Свидетельства об измене Эстерхази буквально носились в воздухе. Депутат Ж. Рош клятвенно, под присягой, рассказал о любопытном разговоре, который произошел у него с военным министром Билло. Эстерхази в 1896 году активно рвался в Генеральный штаб, и Рош, давно с ним связанный, пытался ему в этом помочь: «Министр, показав досье, дал мне понять весьма точным образом, что я не должен заниматься Эстерхази не только по поводу его частных дел, но и по причинам более решительным. Манера, с которой он говорил, указывала ясно, что дело идет о самом тяжком подозрении, какое может пасть на француза. С того времени я прекратил с Эстерхази всякие отношения»[113].
Позднее, в декабре 1898 года, станет известно заявление генерала Г. де Галиффе о словах его друга, бывшего английского атташе во Франции генерала Талбота: «Во время всей моей службы во Франции я не был знаком с Эстерхази, но я удивлен, видя его на свободе, потому что мы, военные атташе во Франции, знаем, что за один или два билета в тысячу франков Эстерхази доставлял сведения, которые мы не могли добыть прямо в министерстве»[114]. Да и сам Эстерхази в письме президенту республики в слегка завуалированной форме признается в предательстве: «По требованию полковника Сандерра, которого я знал еще в Тунисе и бывшего в то время начальником разведывательной службы, я в течение 18 месяцев с 1894 по 1895 год имел с одним иностранным агентом сношения, о которых я сообщил бы Вам, если б меня освободили от профессиональной тайны. <…> Это были сношения, полезные для моей страны, я старался противодействовать проискам агента А и для того, с согласия полковника Сандерра, я выдавал ему документы более или менее конфиденциальные»[115].
Несмотря на все это, обвинительное заключение против Эстерхази превратилось в панегирик этой «невинно оклеветанной личности».
Несмотря на все это, судьи, пробыв в совещательной комнате всего три минуты, вынесли ему оправдательный приговор.
Несмотря на все это, военный караул отдал ему честь, а герцог Орлеанский заключил его в свои объятия.
Несмотря на все это, многочисленные толпы носили его на руках по улицам. В этом публичном чествовании предателя, люто ненавидящего Францию, чувствовалось что-то болезненно-противоестественное.
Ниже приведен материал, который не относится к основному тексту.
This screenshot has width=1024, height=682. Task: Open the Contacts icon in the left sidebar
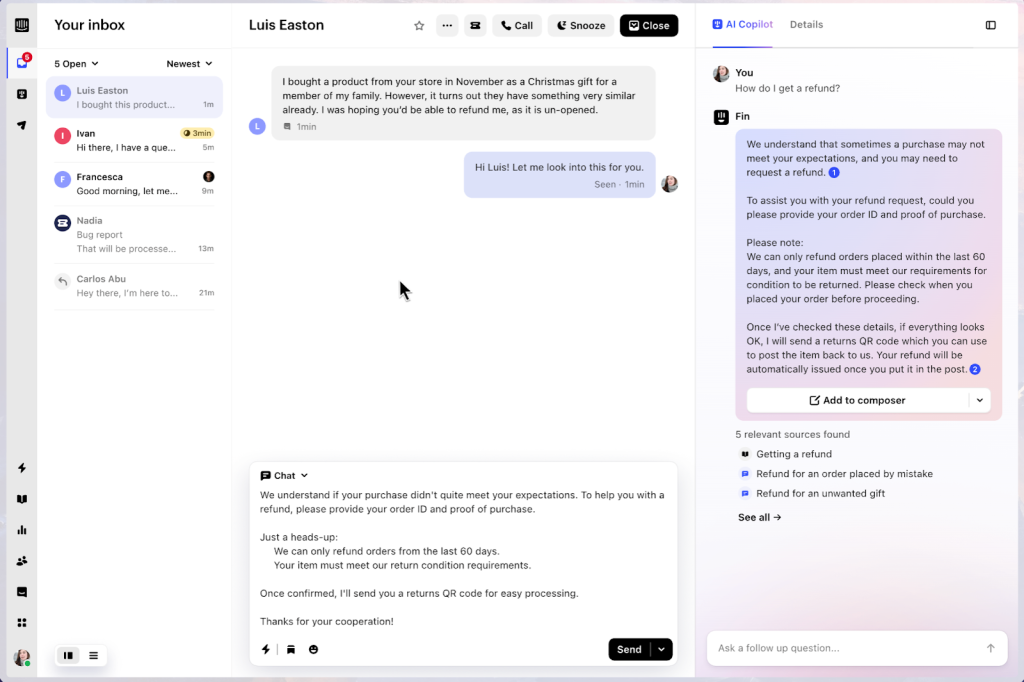click(21, 561)
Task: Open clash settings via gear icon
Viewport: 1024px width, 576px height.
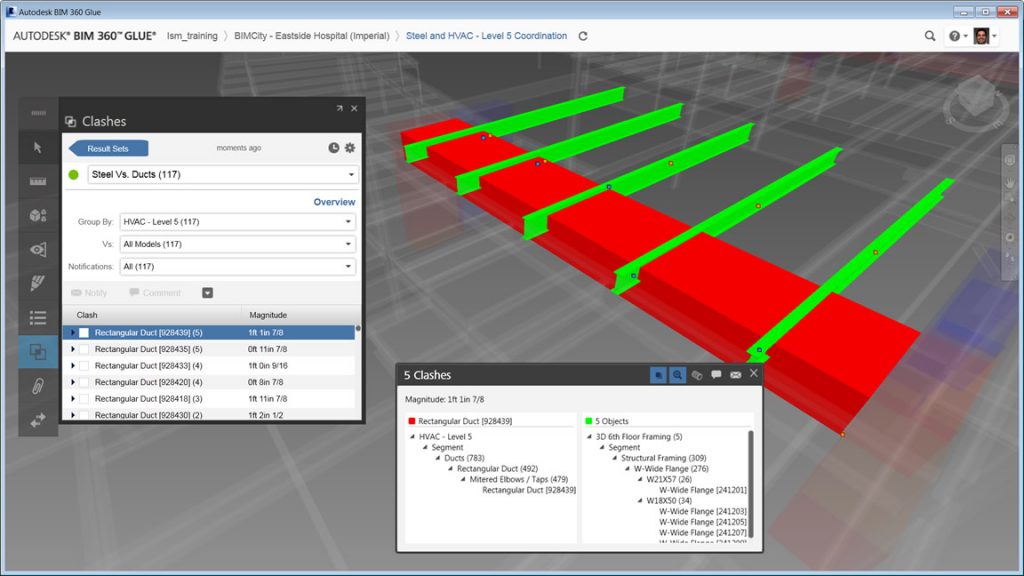Action: coord(352,147)
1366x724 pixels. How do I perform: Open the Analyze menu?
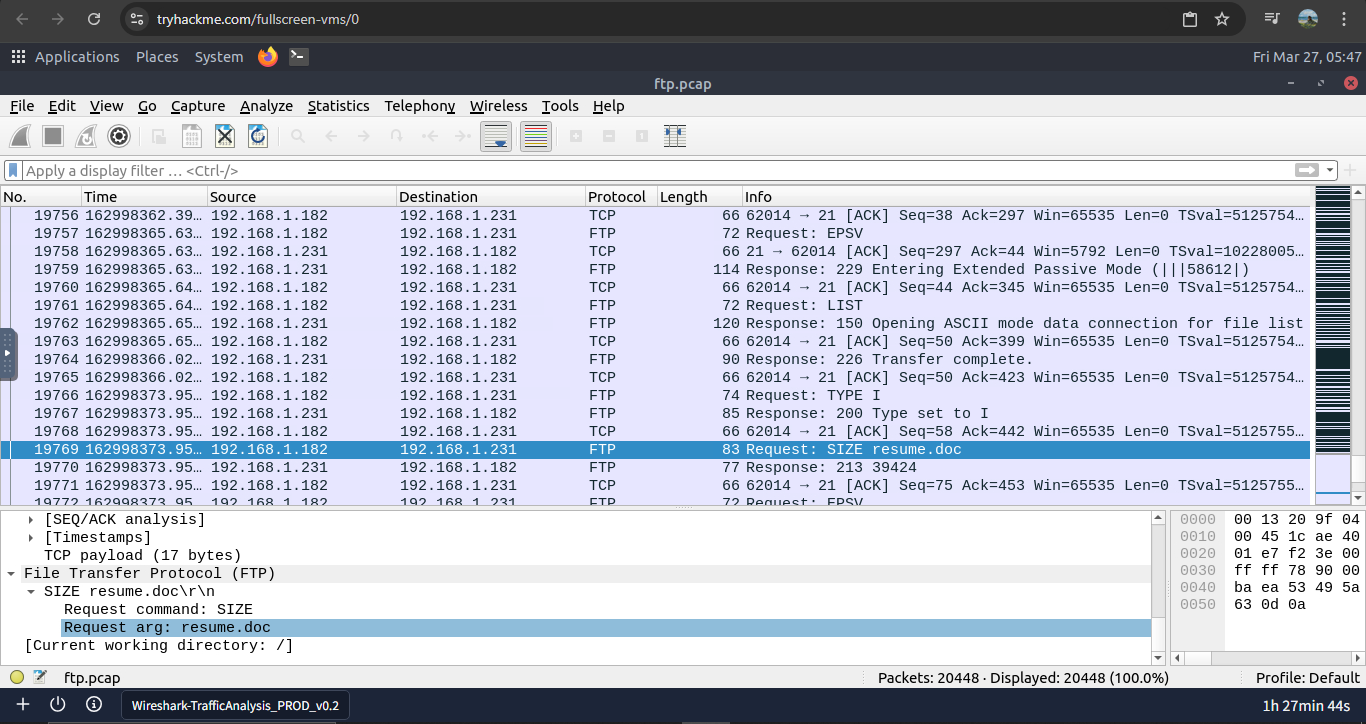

Во Франции явно было не все в порядке.
11 января, в день оправдания Эстерхази, антидрейфусары, а ими в это время были почти все граждане Франции, торжествовали победу.
Две Франции
Письмо Золя
Но проходит всего один день, и происходит событие, сыгравшее основную роль в борьбе за пересмотр дела. В этот день газета L'Aurore напечатала знаменитое письмо Золя «Я обвиняю».
«…Военный суд только что, по приказанию, осмелился оправдать какого-то Эстерхази – пощечина, какой угодно правде, всякой справедливости.